Marta was a three-hundred-pound German lady and mother of two who lived down the street from us more than seven years prior. So not only was it old, it was third-hand. The vibrator looked like a small pocket hairdryer with an empty nozzle at the top for a rubber head. Two such applicators waited in the case: one looked like a strawberry, the other an octopus. The instruction manual featured sketches of a naked, long-haired and bearded man holding hands with a woman whose hair was parted down the middle. They both had hairy pits.

“I don’t want you to be dependent on a man for sexual pleasure,” my mother said. “You’ve got to learn to pleasure yourself.”

Even if I had wanted to, the electric cord was ridiculously short—about the length of a toaster’s. I would have had to sit right next to the electrical outlet with my legs half up the wall just to use the thing at all. Worst of all, in the case was a long, empty, phallus-shaped cavity. There once was a dildo here; now it was missing. Maybe it was still in Marta. I remember saying “you’re kidding, right?” I even had the presence of mind to laugh a little bit. But Mom pushed me into my room on strict orders not to come out until I had learned how.
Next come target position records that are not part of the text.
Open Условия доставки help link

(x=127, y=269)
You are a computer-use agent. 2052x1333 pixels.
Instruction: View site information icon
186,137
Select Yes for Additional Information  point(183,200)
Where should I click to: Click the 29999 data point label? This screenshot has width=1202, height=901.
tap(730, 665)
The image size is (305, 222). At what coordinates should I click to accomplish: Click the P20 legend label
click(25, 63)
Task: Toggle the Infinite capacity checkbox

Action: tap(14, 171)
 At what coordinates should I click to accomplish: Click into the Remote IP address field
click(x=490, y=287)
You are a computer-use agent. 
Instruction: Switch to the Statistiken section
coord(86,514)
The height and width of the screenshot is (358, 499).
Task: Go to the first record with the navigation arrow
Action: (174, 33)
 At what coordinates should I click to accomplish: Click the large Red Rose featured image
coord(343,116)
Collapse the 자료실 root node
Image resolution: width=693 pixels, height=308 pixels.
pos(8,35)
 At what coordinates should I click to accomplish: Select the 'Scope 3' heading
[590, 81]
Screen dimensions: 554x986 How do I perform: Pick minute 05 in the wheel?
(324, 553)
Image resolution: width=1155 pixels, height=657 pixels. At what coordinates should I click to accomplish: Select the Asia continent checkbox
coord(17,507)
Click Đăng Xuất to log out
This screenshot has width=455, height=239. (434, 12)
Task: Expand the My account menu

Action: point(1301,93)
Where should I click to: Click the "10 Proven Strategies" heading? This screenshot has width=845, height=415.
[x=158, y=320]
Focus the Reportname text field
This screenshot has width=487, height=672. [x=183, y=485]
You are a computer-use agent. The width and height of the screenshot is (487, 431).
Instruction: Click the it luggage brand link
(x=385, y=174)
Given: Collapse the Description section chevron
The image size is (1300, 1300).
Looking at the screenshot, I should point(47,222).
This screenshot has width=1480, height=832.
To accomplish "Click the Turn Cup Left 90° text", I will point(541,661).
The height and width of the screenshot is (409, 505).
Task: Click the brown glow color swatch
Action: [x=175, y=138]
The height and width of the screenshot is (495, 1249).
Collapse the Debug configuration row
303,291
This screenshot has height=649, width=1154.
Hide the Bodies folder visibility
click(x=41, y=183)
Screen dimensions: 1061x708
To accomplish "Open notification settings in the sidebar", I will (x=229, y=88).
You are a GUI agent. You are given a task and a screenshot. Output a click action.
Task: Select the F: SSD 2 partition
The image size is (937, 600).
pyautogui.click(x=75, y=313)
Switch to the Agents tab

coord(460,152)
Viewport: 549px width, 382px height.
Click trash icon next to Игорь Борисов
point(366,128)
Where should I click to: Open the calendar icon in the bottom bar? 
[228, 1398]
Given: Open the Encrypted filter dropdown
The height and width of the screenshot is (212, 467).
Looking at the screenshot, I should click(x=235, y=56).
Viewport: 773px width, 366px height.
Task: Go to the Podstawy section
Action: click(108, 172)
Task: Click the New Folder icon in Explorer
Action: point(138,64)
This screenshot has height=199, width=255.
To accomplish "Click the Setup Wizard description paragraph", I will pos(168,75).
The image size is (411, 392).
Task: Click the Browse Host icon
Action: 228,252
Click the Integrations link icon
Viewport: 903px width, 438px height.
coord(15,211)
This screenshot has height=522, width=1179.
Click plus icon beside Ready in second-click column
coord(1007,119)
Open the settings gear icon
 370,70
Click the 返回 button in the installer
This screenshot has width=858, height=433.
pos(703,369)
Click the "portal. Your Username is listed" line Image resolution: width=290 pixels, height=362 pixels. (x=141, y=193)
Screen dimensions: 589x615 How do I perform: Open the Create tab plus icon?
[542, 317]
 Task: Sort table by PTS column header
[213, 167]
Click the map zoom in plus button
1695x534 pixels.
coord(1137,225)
I did nothing of the kind; I briefly considered jumping out the window. I hid the vibrator under my bed, where it seemed to give off a sickly heat.

But my mother was dogged. I would come home from school to find the vibrator box open on my bed, the hippie couple staring up mutely at me as if begging for release from the sixties. I would shut the box tight and hide it somewhere in our apartment. The next day it would be back, opened on my desk. Once, I hid it in a closet underneath a carpet covered in cat shit. She found it, and left it open on my bed the next day. She seemed to see herself as a wily guerilla fighter on a mission to relieve me from the burden of dependence on men. For months after that morning, a ferocious battle of enforced non-masturbation ensued. I was not going to touch myself, not if my life depended on it. Exactly contrary to my mother’s wishes, I was going to find a man to have sex with. (I broke off my relationship with the cat). I moved out that fall, leaving the vibrator behind, as well-hidden as possible. I made a conscious effort to forget about it. I never wanted to see that dusty box or its tainted contents ever again. And, eventually, I did have sex.

In my mother’s defence, she probably read a book that counselled an open discussion of masturbation with your child as an antidote to teenage pregnancy, STDs and world hunger. But something got lost in translation. Forcing a used, thirty-year-old vibrator with missing parts on me was actually an attack on my sexuality and on my capacity to accept and understand it. There may have been some concern and good intentions in there somewhere, but on their way to outward expression they were consumed by her inner monsters.

A few months later on my eighteenth birthday, my mother dropped off the vibrator at the pizza joint I worked at, which was owned by Iranian immigrants. She cleverly concealed it among a few other presents, and I came within centimetres of opening it in front of my new Muslim boss. But by giving it to me unconditionally, she gave me the opportunity to get rid of it once and for all. I took it home and called the Salvation Army. When the pick up arrived, I blithely handed over my unwanted clothes, a few sticks of furniture…and a dusty white box. The Sally Ann seemed a fitting place for a stray vibrator—perhaps the missing dildo was already there, like a lost pet still waiting to be reunited with its owner.